11.09.20 – TUSCALOOSA CO.
Image 1: Coaling, Ala., where on July 12, 1898, over 100 white farmers hung and fatally shot Sidney Johnson after he was accused of assaulting two white women. When a Black man named John Durrett denounced the mob killing, a white mob surrounded Durrett's home three days later on July 15 and lynched him. (Caption info courtesy eji.org)

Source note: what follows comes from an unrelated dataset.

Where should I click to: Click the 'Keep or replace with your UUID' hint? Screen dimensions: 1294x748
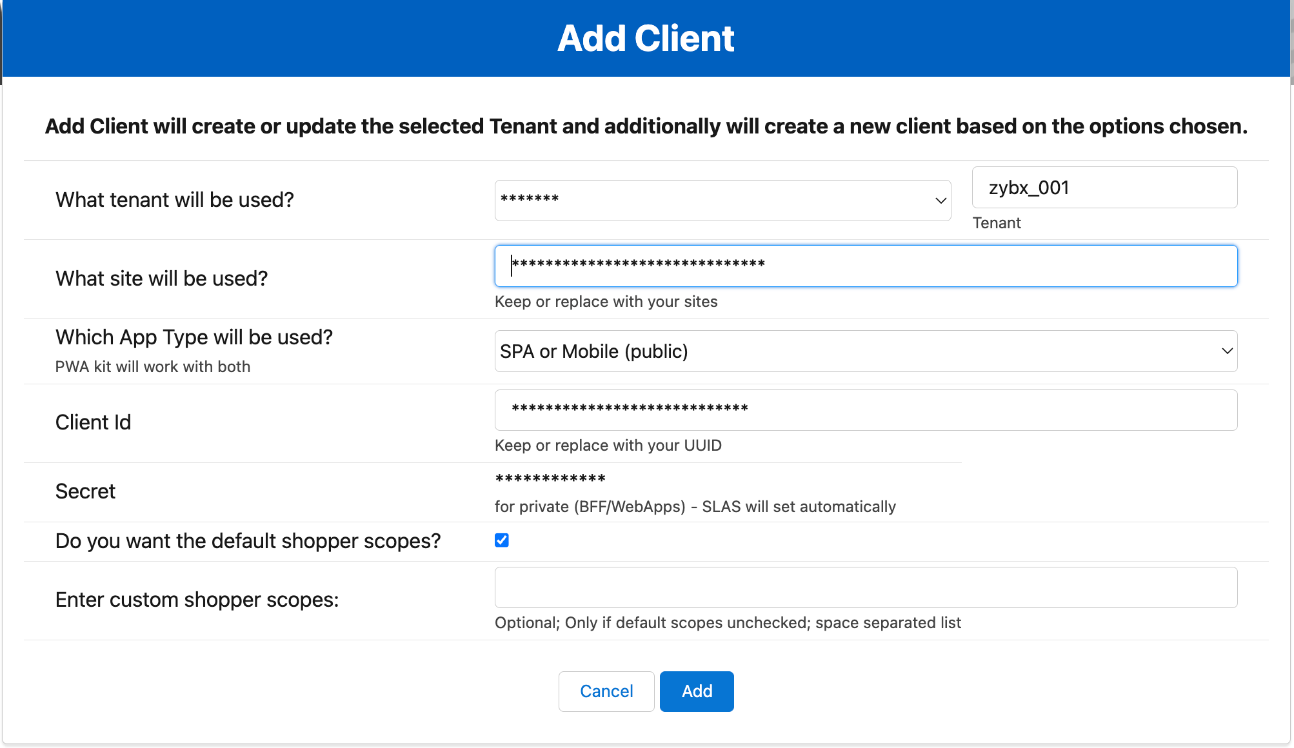(608, 445)
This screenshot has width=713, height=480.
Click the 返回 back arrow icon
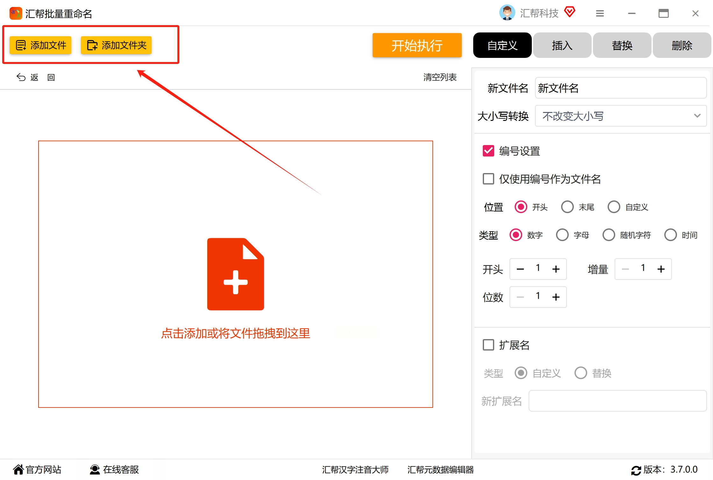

Images 2-3: Ruins of the old state capitol, Tuscaloosa, Ala., where Yoholo-Micco, chieftan of the Upper Creek town of Eufala, is said to have addressed the Alabama Legislature in 1836 before departing the ancestral Muscogee homelands on the Trail of Tears. Yoholo-Micco was an ally of US forces against the Red Stick Creek, who fought against colonization and removal. Yoholo-Micco’s actual words are unknown, but the writers of history have painted the Creek chieftan as one who accepted indigenous removal with an air of romantic resignation. His apocryphal address reads: "I come here, brothers, to see the great house of Alabama and the men who make laws and say farewell in brotherly kindness before I go to the far west, where my people are now going. In time gone by I have thought that the white men wanted to bring burden and ache of heart among my people in driving them from their homes and yoking them with laws they do not understand. But I have now become satisfied that they are not unfriendly toward us, but that they wish us well. In these lands of Alabama, which have belonged to my forefathers and where their bones lie buried, I see that the Indian fires are going out. Soon they will be cold. New fires are lighting in the west for us, they say, and we will go there. I do not believe our great Father means to harm his red children, but that he wishes us well. We leave behind our good will to the people of Alabama who build the great houses and to the men who make the laws. This is all I have to say."